SHORT EXERCISE:
Answer these about the ZIP64 patch:
1. How many insertions and deletions does the summary report?
2. Which line does the patch add to Cargo.toml?
3. In parse_extra_field, which value of kind leads to file.large_file being set to true?

TEXT EXCERPT:
--- begin ---
From 9397773a3240f24803a26afb8ef6778dec38291d Mon Sep 17 00:00:00 2001
From: Rouven Spreckels <rs@qu1x.dev>
Date: Sat, 3 Oct 2020 11:05:23 +0200
Subject: [PATCH] Add ZIP64 write support.

---
 Cargo.toml          |   1 +
 src/read.rs         |   4 +
 src/spec.rs         |  22 ++++
 src/types.rs        |  15 ++-
 src/write.rs        | 278 +++++++++++++++++++++++++++++++++++++++-----
 tests/end_to_end.rs |   4 +-
 6 files changed, 293 insertions(+), 31 deletions(-)

diff --git a/Cargo.toml b/Cargo.toml
index abc33f7a..3712b7db 100644
--- a/Cargo.toml
+++ b/Cargo.toml
@@ -29,6 +29,7 @@ walkdir = "2"
 deflate = ["flate2/rust_backend"]
 deflate-miniz = ["flate2/default"]
 deflate-zlib = ["flate2/zlib"]
+unreserved = []
 default = ["bzip2", "deflate", "time"]
 
 [[bench]]
diff --git a/src/read.rs b/src/read.rs
index 240bccba..ed9c5451 100644
--- a/src/read.rs
+++ b/src/read.rs
@@ -508,6 +508,7 @@ fn central_header_to_zip_file<R: Read + io::Seek>(
         central_header_start,
         data_start: 0,
         external_attributes: external_file_attributes,
+        large_file: false,
     };
 
     match parse_extra_field(&mut result) {
@@ -530,6 +531,8 @@ fn parse_extra_field(file: &mut ZipFileData) -> ZipResult<()> {
         let mut len_left = len as i64;
         // Zip64 extended information extra field
         if kind == 0x0001 {
+            file.large_file = true;
+
             if file.uncompressed_size == 0xFFFFFFFF {
                 file.uncompressed_size = reader.read_u64::<LittleEndian>()?;
                 len_left -= 8;
@@ -778,6 +781,7 @@ pub fn read_zipfile_from_stream<'a, R: io::Read>(
         // We set this to zero, which should be valid as the docs state 'If input came
         // from standard input, this field is set to zero.'
         external_attributes: 0,
+        large_file: false,
     };
 
     match parse_extra_field(&mut result) {
diff --git a/src/spec.rs b/src/spec.rs
index 8fa8c5c1..2e25c400 100644
--- a/src/spec.rs
+++ b/src/spec.rs
@@ -120,6 +120,14 @@ impl Zip64CentralDirectoryEndLocator {
             number_of_disks,
         })
--- end ---
RECORDS SHOWN:
--- begin ---
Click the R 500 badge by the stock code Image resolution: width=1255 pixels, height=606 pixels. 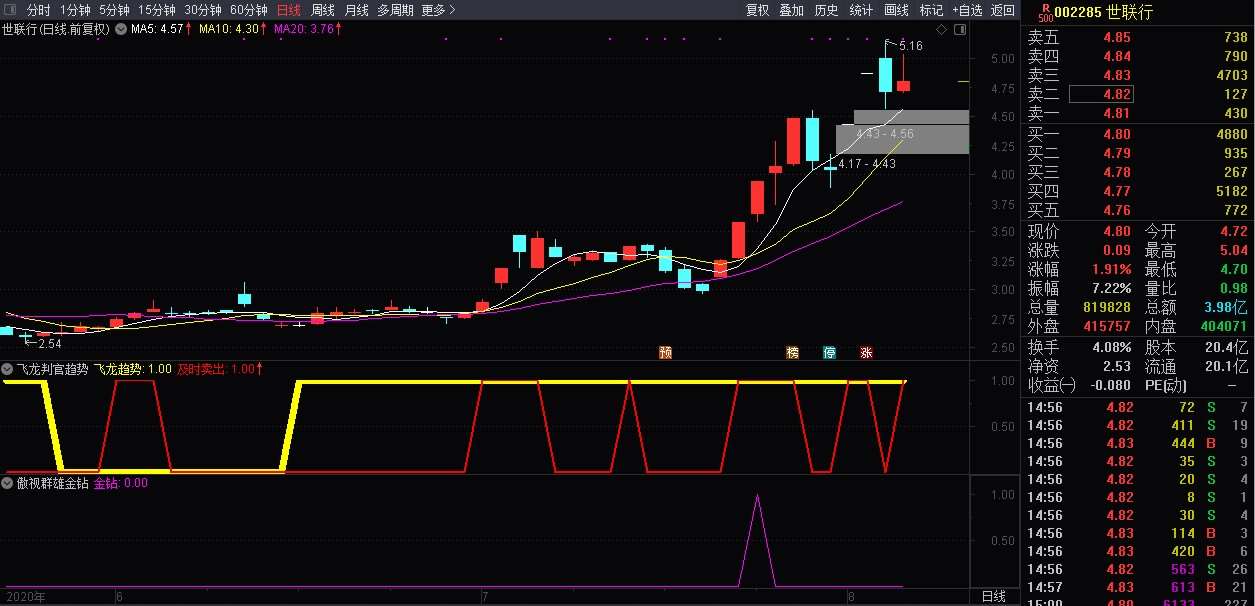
--- end ---
--- begin ---
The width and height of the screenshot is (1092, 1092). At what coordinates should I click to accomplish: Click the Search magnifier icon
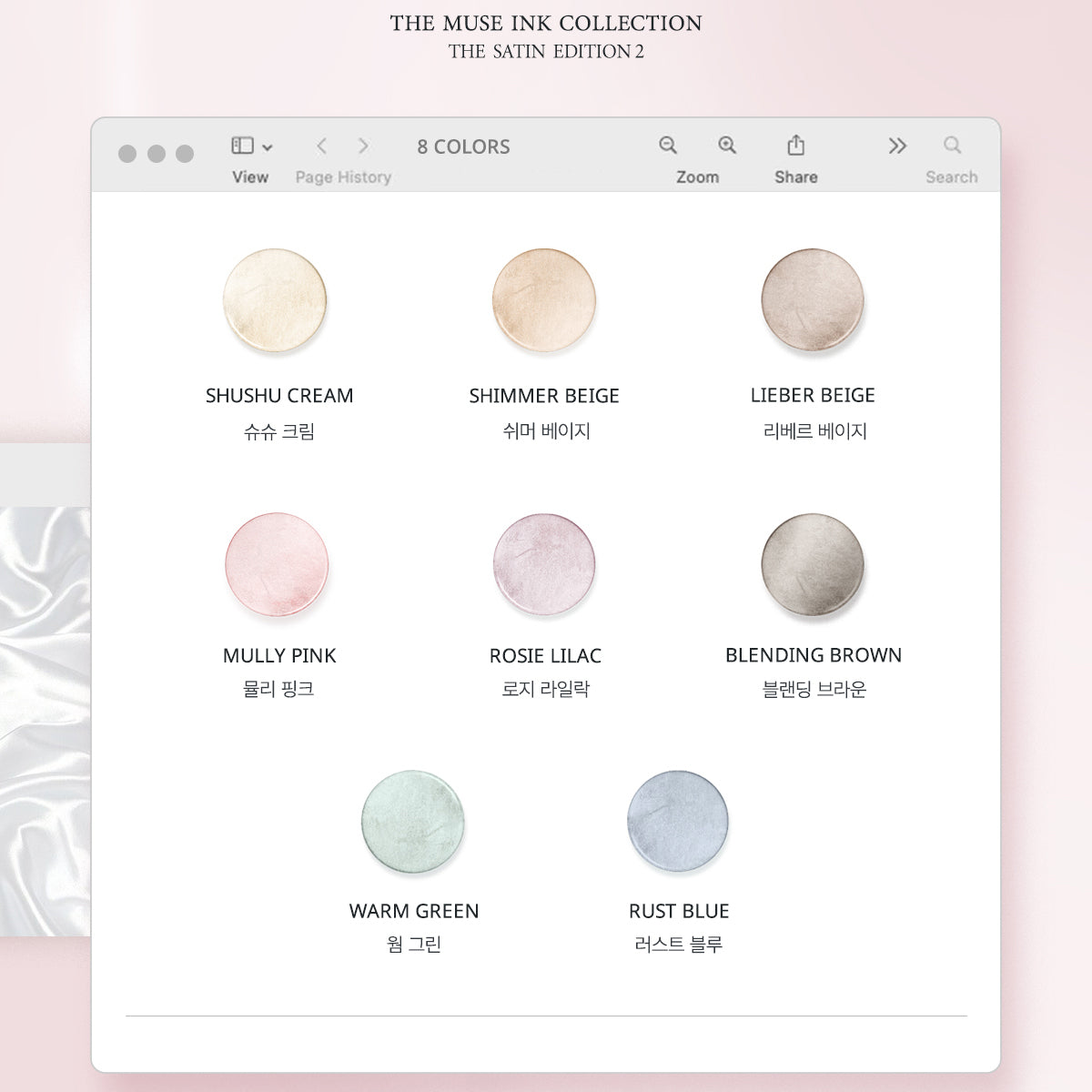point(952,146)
--- end ---
--- begin ---
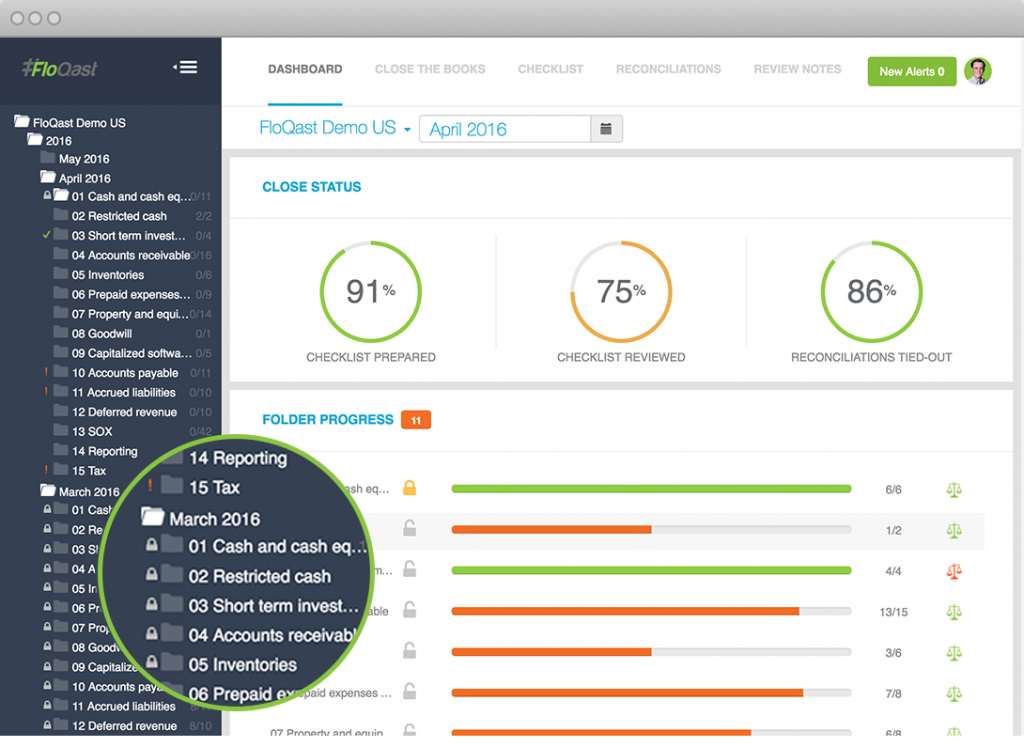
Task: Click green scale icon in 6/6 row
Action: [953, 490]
--- end ---
ANSWER TO THIS EXERCISE:
1. 293 insertions and 31 deletions.
2. unreserved = []
3. 0x0001